The Fed cannot increase the labor force, but it can reduce demand for labor.
The Fed’s tools “work principally on demand,” Powell said. It’s not up to the Fed to increase the supply of labor, he said. But it can reduce the demand for labor.
And we knew that: Higher interest rates make credit-funded consumption and investments by consumers and businesses more expensive, and they are dialed back, removing some demand for labor. The decline in asset prices increases uncertainty among businesses, and new projects are being dialed back, etc., which further decreases demand for labor.
“For the near term, a moderation of labor demand growth will be required to restore balance to the labor market,” he said. This was very hawkish.
And it became even more hawkish in light of today’s jobs data. So higher interest rates and more QT, because those are the tools the Fed has to tamp down on demand for labor, which would tamp down on surging labor costs that companies are passing on to consumers via higher prices.
But demand for labor didn’t cool: Aggressive hiring pulled people out of self-employment.
The number of people in the labor force that are not working has been near historic lows. In November, it dipped further to 6.0 million unemployed. Over the past five decades there were only three brief periods when the number of unemployed people in the labor force was this low.

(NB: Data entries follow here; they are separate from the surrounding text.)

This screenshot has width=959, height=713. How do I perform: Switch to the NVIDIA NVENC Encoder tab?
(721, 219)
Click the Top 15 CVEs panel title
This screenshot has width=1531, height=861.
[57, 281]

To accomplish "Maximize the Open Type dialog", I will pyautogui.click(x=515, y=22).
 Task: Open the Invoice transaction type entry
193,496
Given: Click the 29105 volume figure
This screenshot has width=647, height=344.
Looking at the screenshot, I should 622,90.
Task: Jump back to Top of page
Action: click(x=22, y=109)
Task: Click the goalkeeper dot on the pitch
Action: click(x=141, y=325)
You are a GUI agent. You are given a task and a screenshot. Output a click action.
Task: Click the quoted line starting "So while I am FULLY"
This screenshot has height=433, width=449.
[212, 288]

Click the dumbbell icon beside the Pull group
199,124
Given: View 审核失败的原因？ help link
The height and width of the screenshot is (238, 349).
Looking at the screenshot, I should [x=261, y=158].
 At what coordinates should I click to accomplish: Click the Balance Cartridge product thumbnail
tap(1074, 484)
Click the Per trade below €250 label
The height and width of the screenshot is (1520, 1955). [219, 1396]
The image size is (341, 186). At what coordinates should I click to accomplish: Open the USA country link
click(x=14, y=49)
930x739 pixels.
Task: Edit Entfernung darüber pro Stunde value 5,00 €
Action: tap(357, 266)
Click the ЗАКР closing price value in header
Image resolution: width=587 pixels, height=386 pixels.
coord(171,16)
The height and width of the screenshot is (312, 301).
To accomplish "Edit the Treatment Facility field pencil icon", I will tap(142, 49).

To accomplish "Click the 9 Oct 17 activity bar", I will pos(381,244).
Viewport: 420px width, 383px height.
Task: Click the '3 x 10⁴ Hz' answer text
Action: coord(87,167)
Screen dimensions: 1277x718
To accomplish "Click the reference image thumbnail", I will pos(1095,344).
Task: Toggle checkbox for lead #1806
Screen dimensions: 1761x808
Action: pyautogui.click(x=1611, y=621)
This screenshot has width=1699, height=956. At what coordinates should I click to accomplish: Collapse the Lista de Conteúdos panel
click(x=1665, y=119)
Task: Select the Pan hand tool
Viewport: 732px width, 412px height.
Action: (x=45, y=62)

What do employers do to fill their open positions? They hire aggressively and offer higher pay to attract workers that already have a job (which creates the current churn) and to attract workers who are self-employed…
The pull from self-employed to regular payrolls shows up in the gap between the growing number of workers on regular payrolls, as reported by employers, and the stagnating number of all workers, including the self-employed, in line with the stagnating labor force, as reported by households.
The number of employees on regular payrolls rose by 263,000 in November from October, and rose by 816,000 over the past three months, and by 1.9 million over the past 6 months, to 153.5 million employees, which is up by 1.044 million from February 2020, according to the survey of employers.
But the total number of workers, including self-employed, fell by 138,000 in November, and fell by 262,000 over the past three months, to 158.5 million, which is still down by 396,000 from February 2020, according to the survey of households.
Both of them — payrolls and total number of workers — are also far below pre-pandemic trends.
The stagnation in the total number of people who are working, as reported by the survey of households, and the growth of regular payrolls, as reported by the survey of establishments, shows that employers’ efforts to fill their open positions by offering higher wages and better benefits is drawing the self-employed into the employment realm, while the overall number of working people hasn’t improved at all this year.
This situation where employers struggle to fill jobs – more demand for labor than supply for labor – is a good thing for workers. It has shifted the power balance, and it continues.
But now there is raging inflation, and this inflation is fueled by a complex combination of factors, including vast amounts of money printing, interest rate repression, and stimulus spending to produce the most wildly over-stimulated economy ever, and this money is still circulating out there, and it’s still creating demand for goods, services, and labor. And the Fed is now trying to tamp down on this demand, including the demand for labor, with, as Powell indicated, even higher interest rates, for even longer.